Is my object in a void?

Because VoidFinder defines voids as a union of spheres, it is relatively simple to determine whether or not an object is located within a void: if its location falls within one of the spheres listed in the _holes.txt output file (see Output), then it is within a void!

Note that only the centers of the maximal spheres are given in both Cartesian (x, y, z) and sky coordinates (ra, dec, distance). Therefore, it is often necessary to convert an object’s (ra, dec, redshift) coordinates to (x, y, z) coordinates to determine whether or not the object lives within a void. One might find useful the ra_dec_to_xyz function:

from vast.voidfinder import ra_dec_to_xyz

It is necessary to use the same cosmology and/or distance metric as was used when finding the voids for this conversion! If using comoving distances, ra_dec_to_xyz expects the comoving distance to be in a column named Rgal.
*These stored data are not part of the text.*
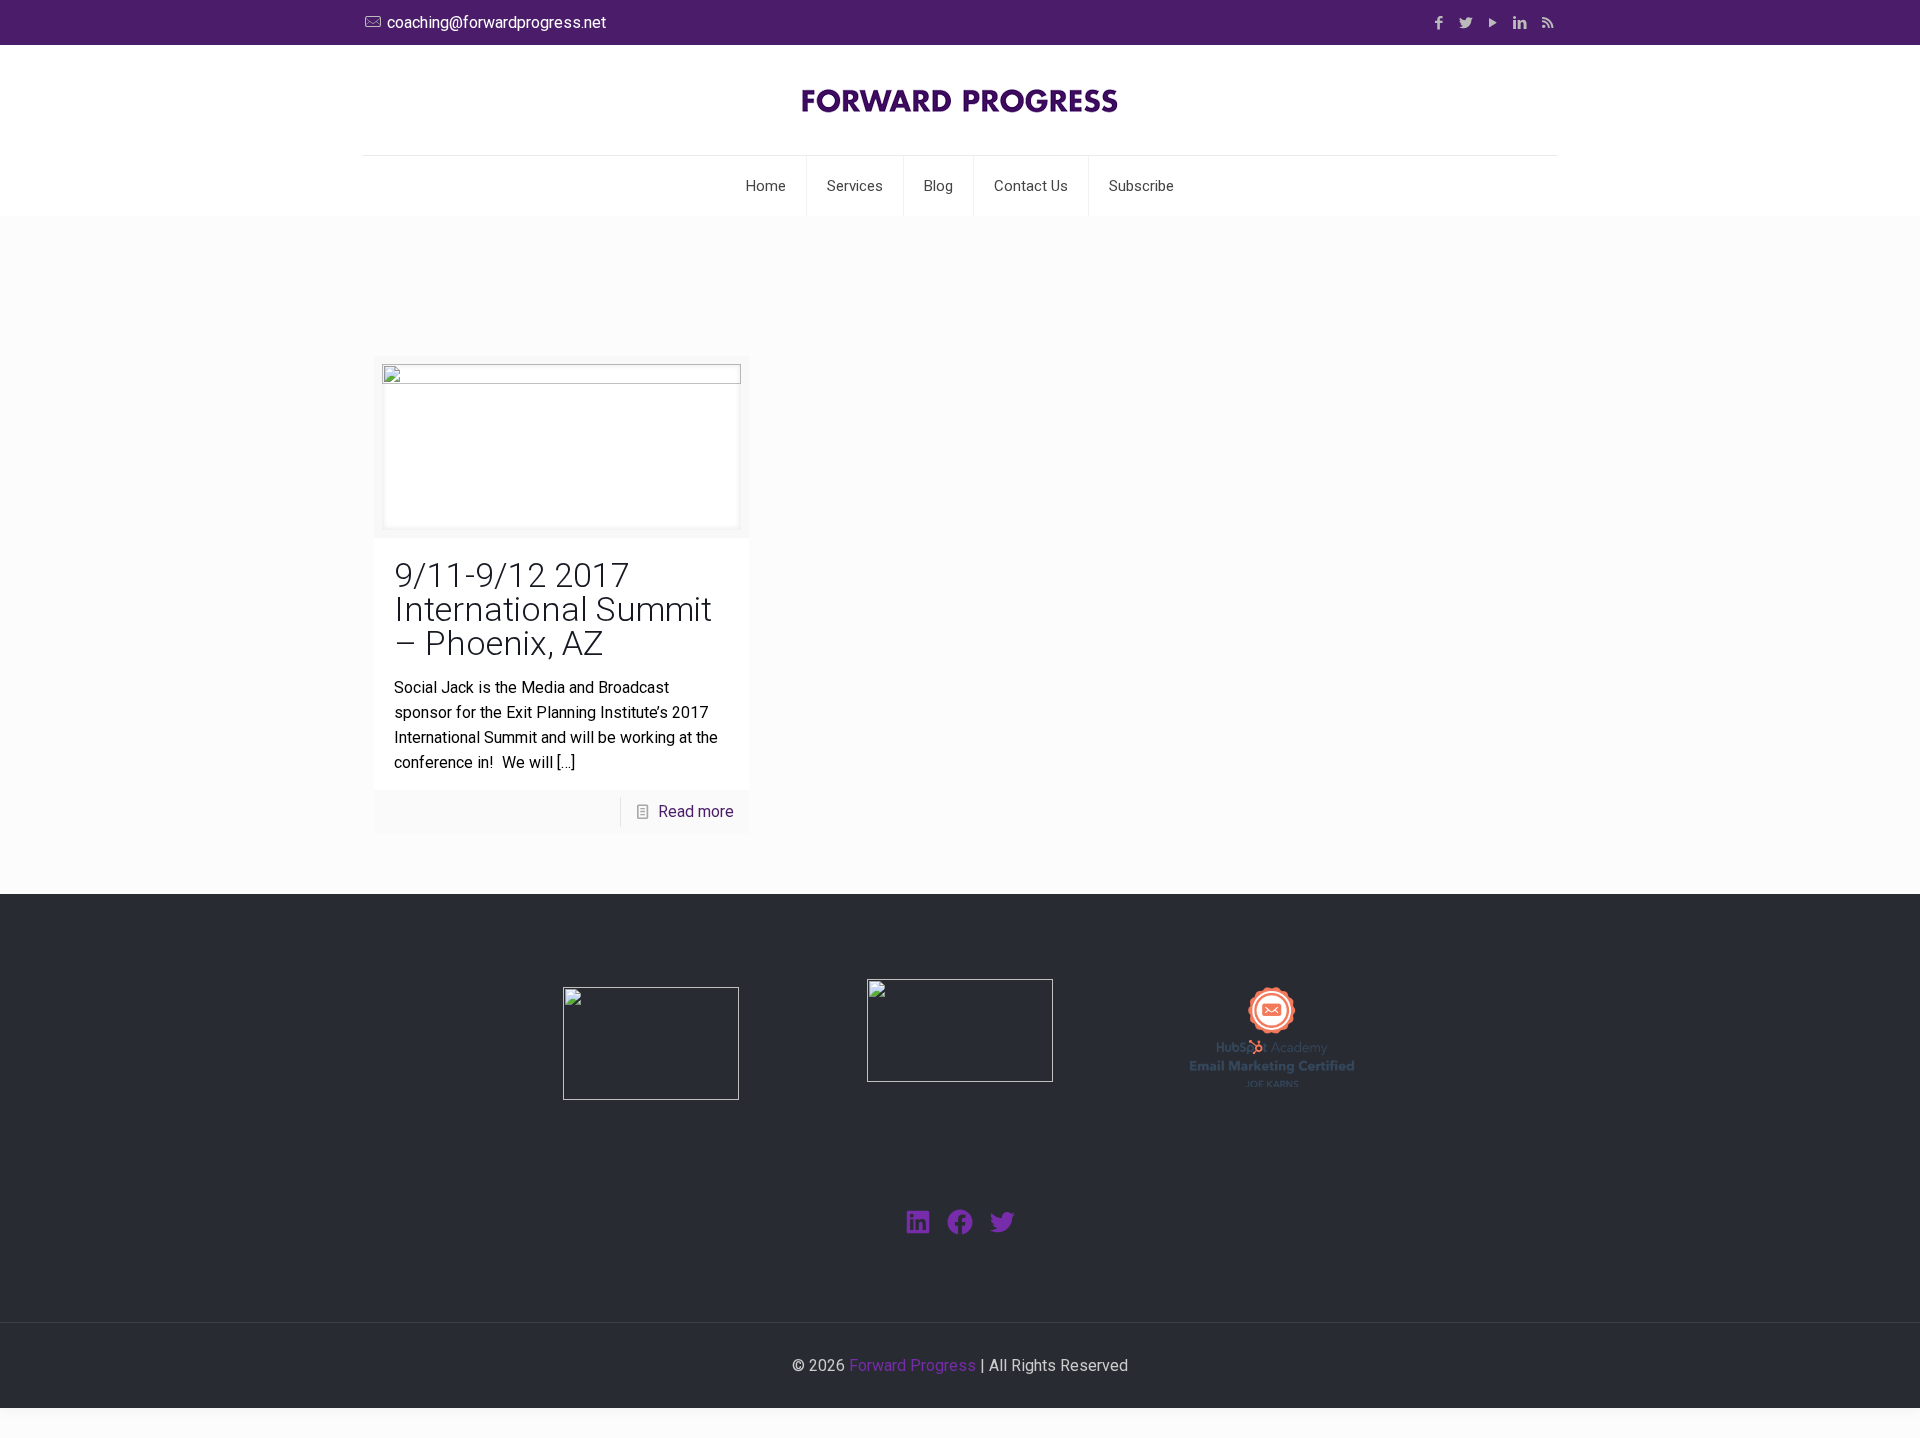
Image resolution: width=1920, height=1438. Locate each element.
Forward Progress (912, 1365)
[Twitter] (1466, 23)
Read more (696, 811)
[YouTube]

If your object / data file does not already have this column, you can compute the comoving distance using the z_to_comoving_dist function:

from vast.voidfinder.distance import z_to_comoving_dist

See the example script classifyEnvironment.py (found in the VAST/example_scripts/ directory) for a working example of how to determine whether an object is within a void, in the wall, too close to the survey boundary to classify, or outside the survey bounds.